* Begin *
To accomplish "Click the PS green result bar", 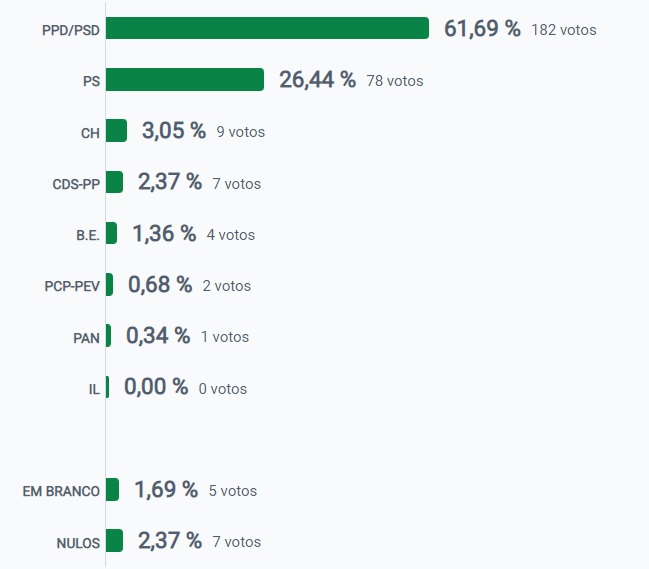I will pyautogui.click(x=185, y=80).
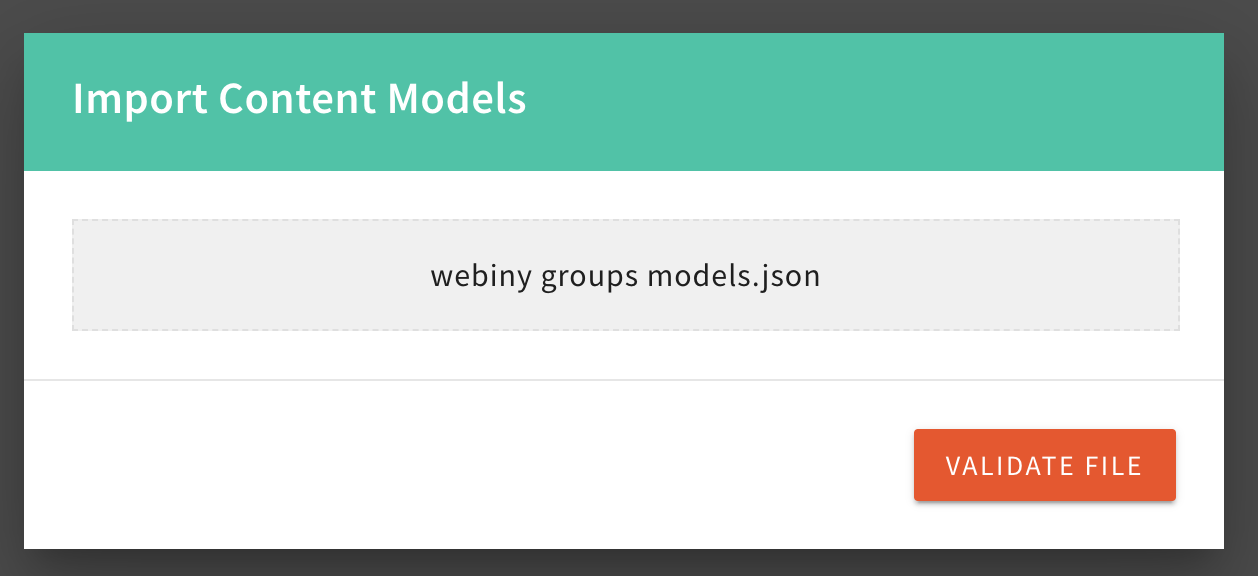Click the space above the file drop area
The height and width of the screenshot is (576, 1258).
pos(625,195)
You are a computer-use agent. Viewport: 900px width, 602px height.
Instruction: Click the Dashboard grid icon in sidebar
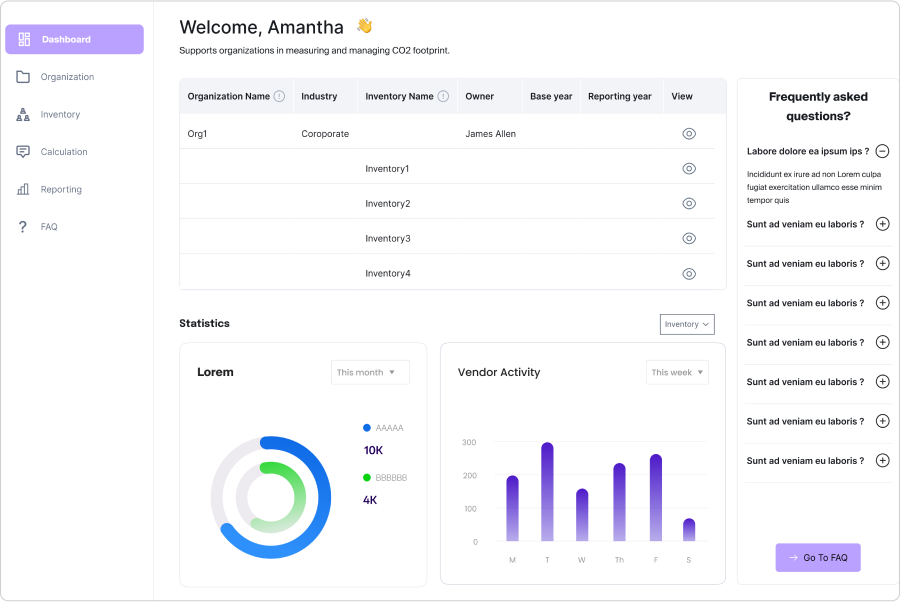point(25,40)
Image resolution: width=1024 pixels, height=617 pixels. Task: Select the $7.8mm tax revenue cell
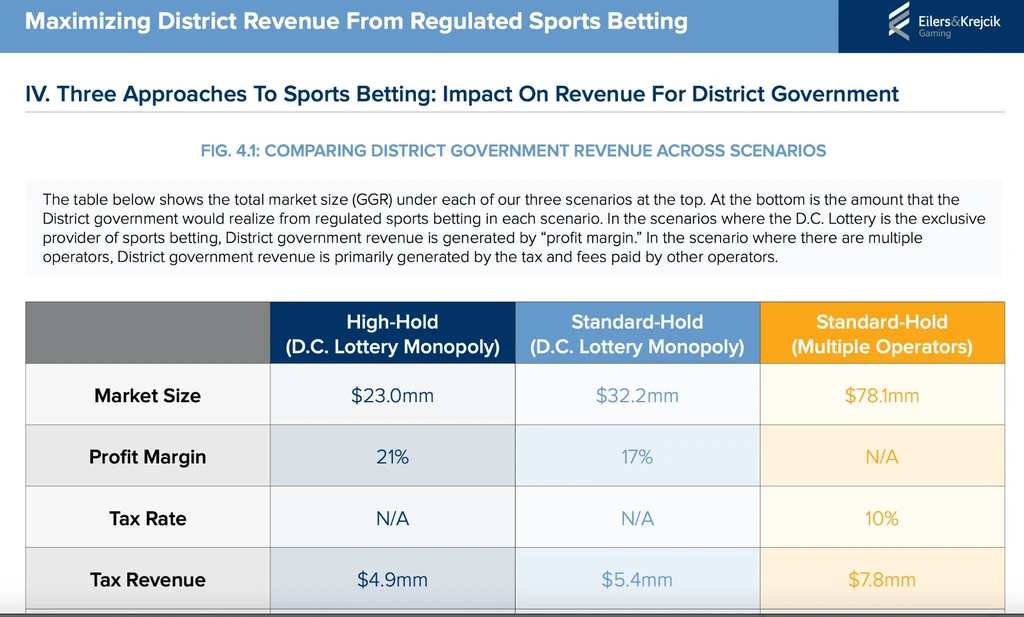(x=881, y=580)
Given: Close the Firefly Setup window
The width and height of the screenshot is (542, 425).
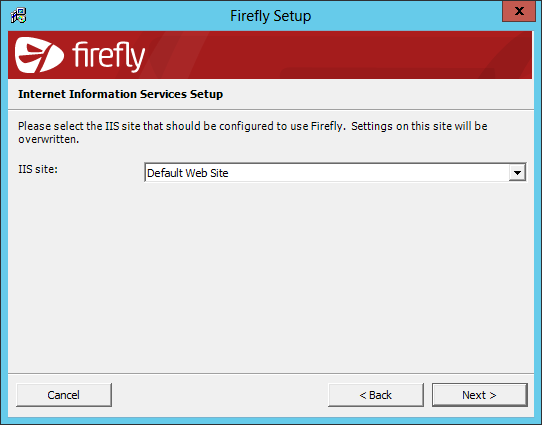Looking at the screenshot, I should (519, 11).
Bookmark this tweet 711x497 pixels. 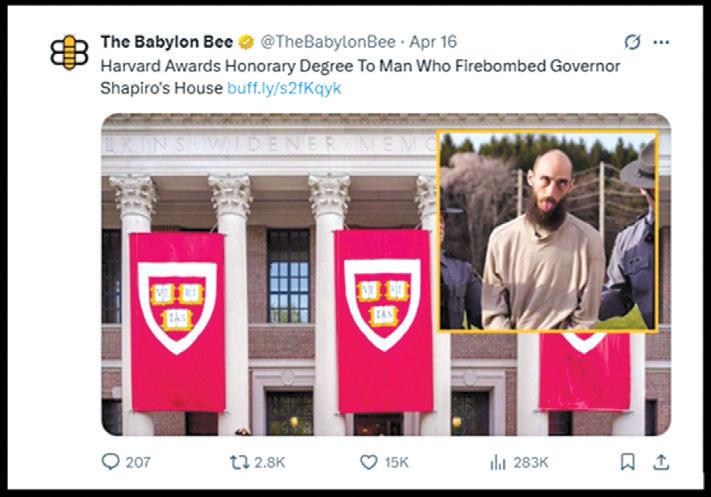pos(628,462)
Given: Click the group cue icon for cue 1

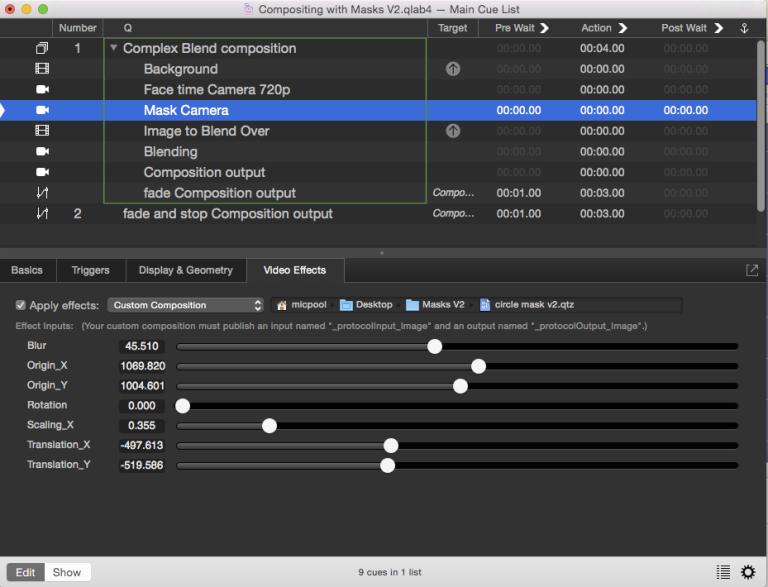Looking at the screenshot, I should click(42, 48).
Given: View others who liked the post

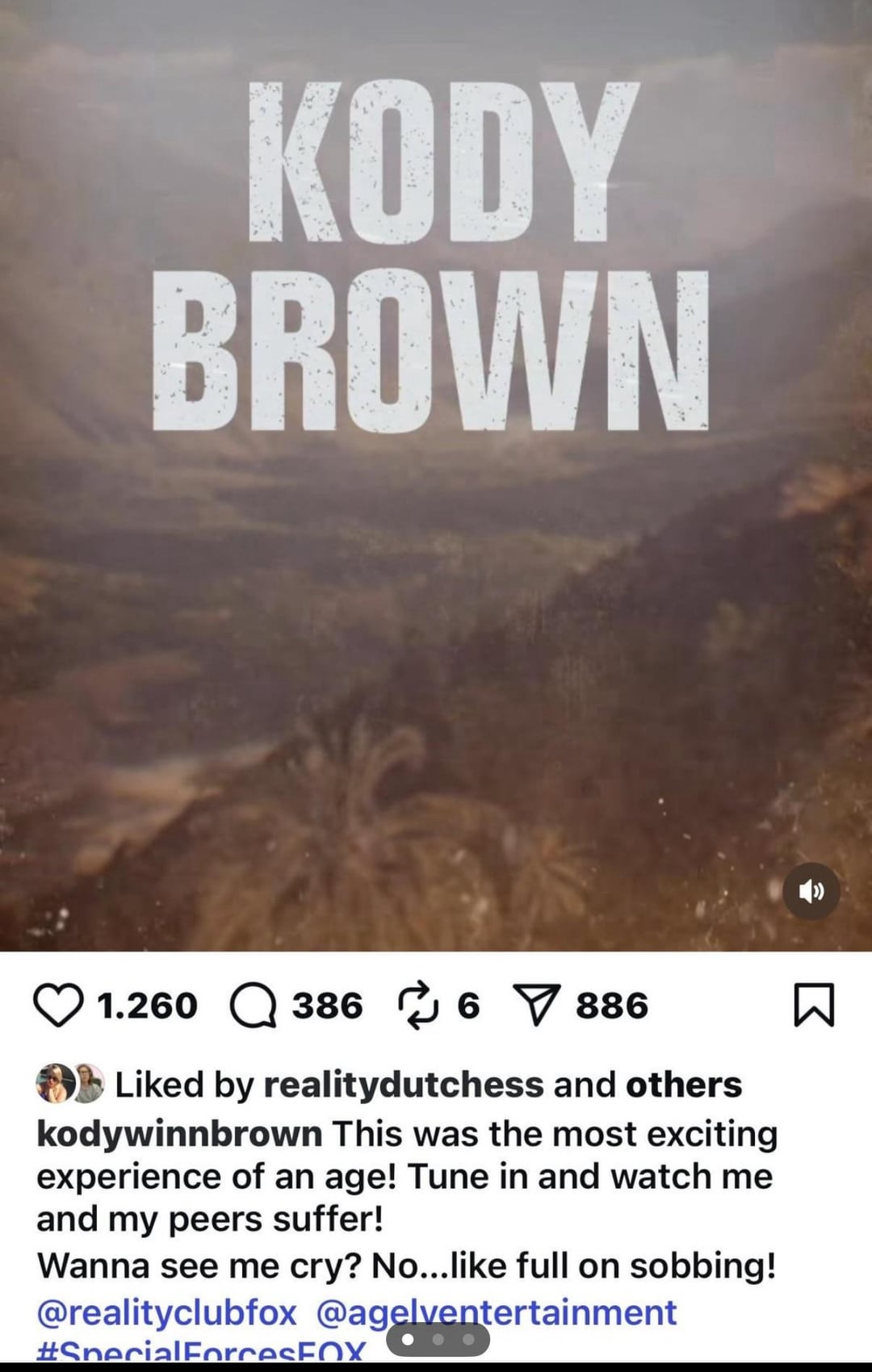Looking at the screenshot, I should [x=684, y=1085].
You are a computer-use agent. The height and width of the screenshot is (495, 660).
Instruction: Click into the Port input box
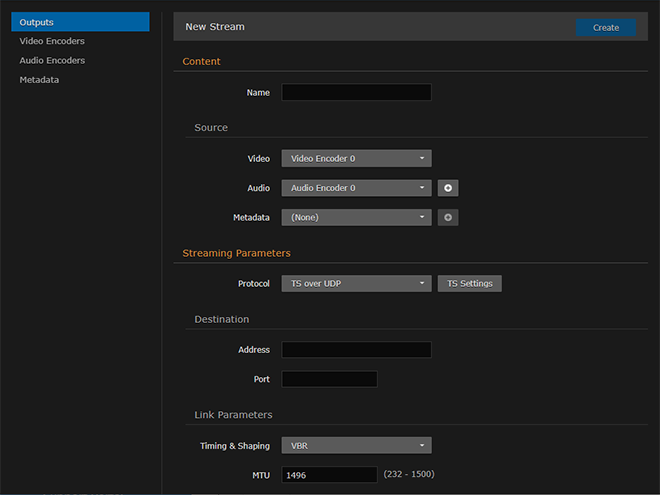point(329,379)
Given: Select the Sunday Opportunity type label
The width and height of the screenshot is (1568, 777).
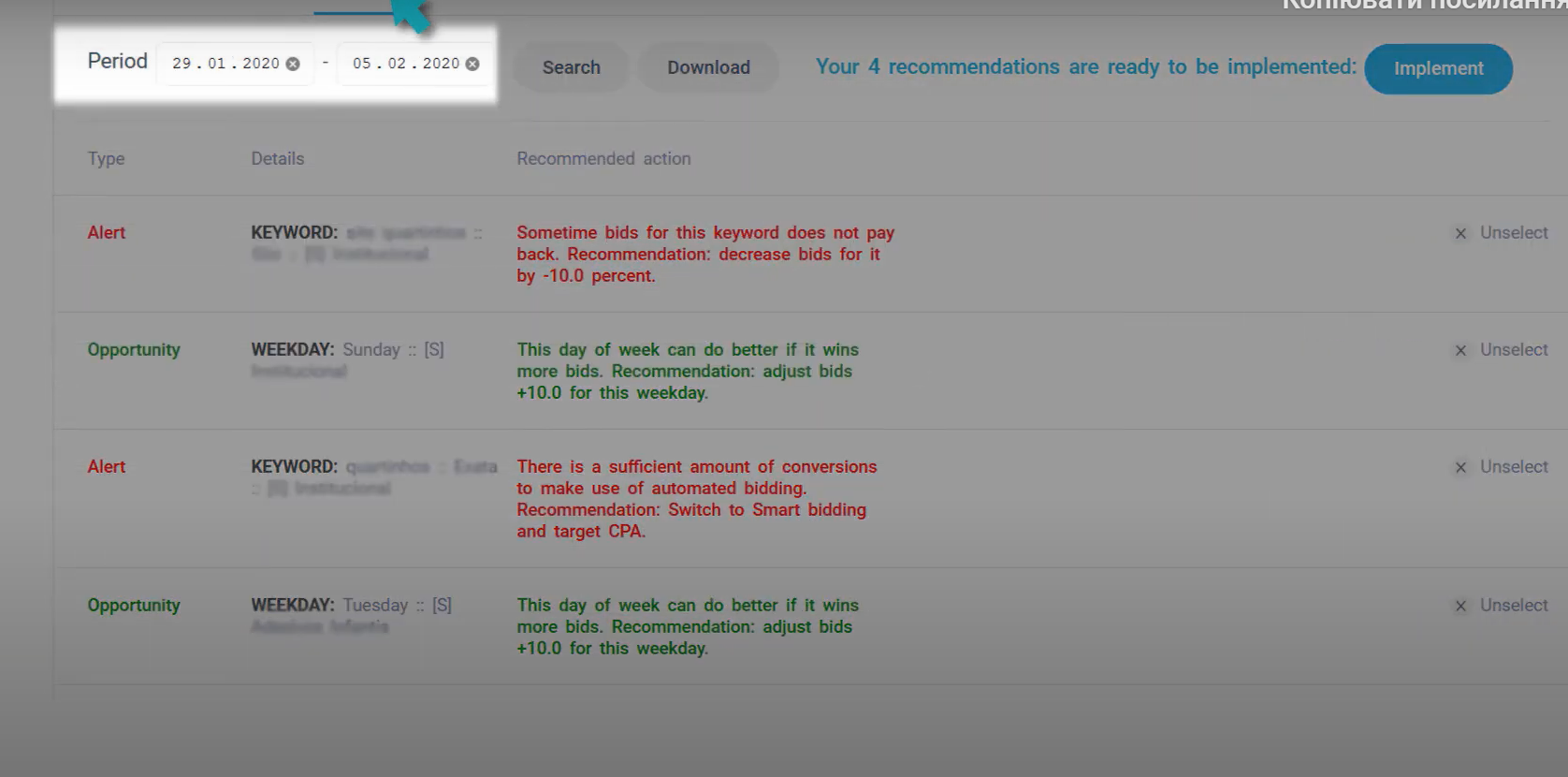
* End *
Instructions to follow:
Copy the part of the listing that opens with the line containing "Given: Select the" and runs through the end of the listing, swapping "Sunday" for "Monday" and changing nothing else. Leave the pictures out.

In response:
Given: Select the Monday Opportunity type label
The width and height of the screenshot is (1568, 777).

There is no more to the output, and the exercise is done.